ASSIGNMENT:
Extract the lines beginning at the one that holds "Click the Hilfe question mark icon" and ending at the final line of the material below, keeping them exact and leaving out all pictures.

RECORDS FOR THE TASK:
################

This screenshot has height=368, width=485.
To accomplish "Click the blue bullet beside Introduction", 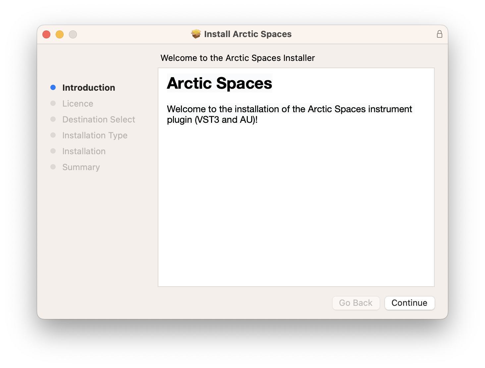I will click(x=53, y=87).
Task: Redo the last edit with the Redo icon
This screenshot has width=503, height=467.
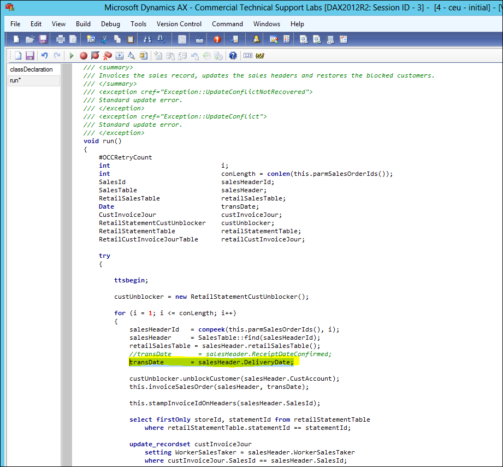Action: pyautogui.click(x=57, y=55)
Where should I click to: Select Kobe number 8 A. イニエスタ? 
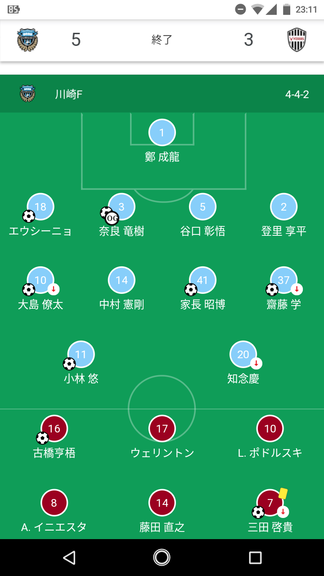tap(54, 503)
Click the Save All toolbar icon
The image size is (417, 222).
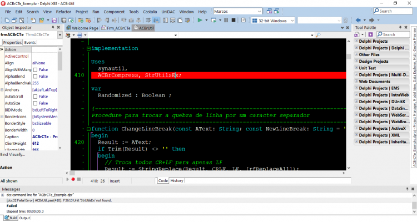coord(64,20)
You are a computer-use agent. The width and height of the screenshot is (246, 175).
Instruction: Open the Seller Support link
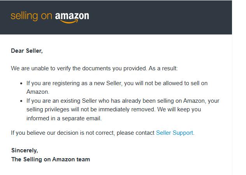tap(174, 133)

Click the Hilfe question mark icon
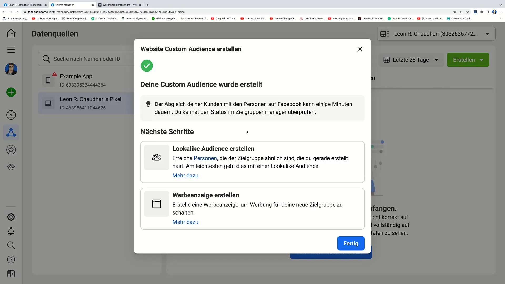[x=11, y=260]
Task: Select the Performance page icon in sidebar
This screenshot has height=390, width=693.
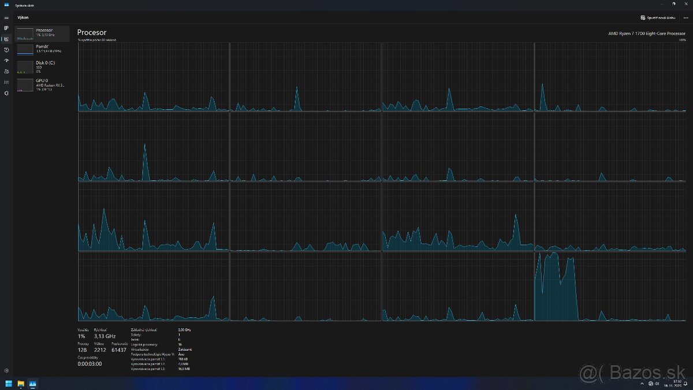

################

RESPONSE:
Click the Hilfe question mark icon
[x=11, y=260]
Task: Select the Performance page icon in sidebar
This screenshot has height=390, width=693.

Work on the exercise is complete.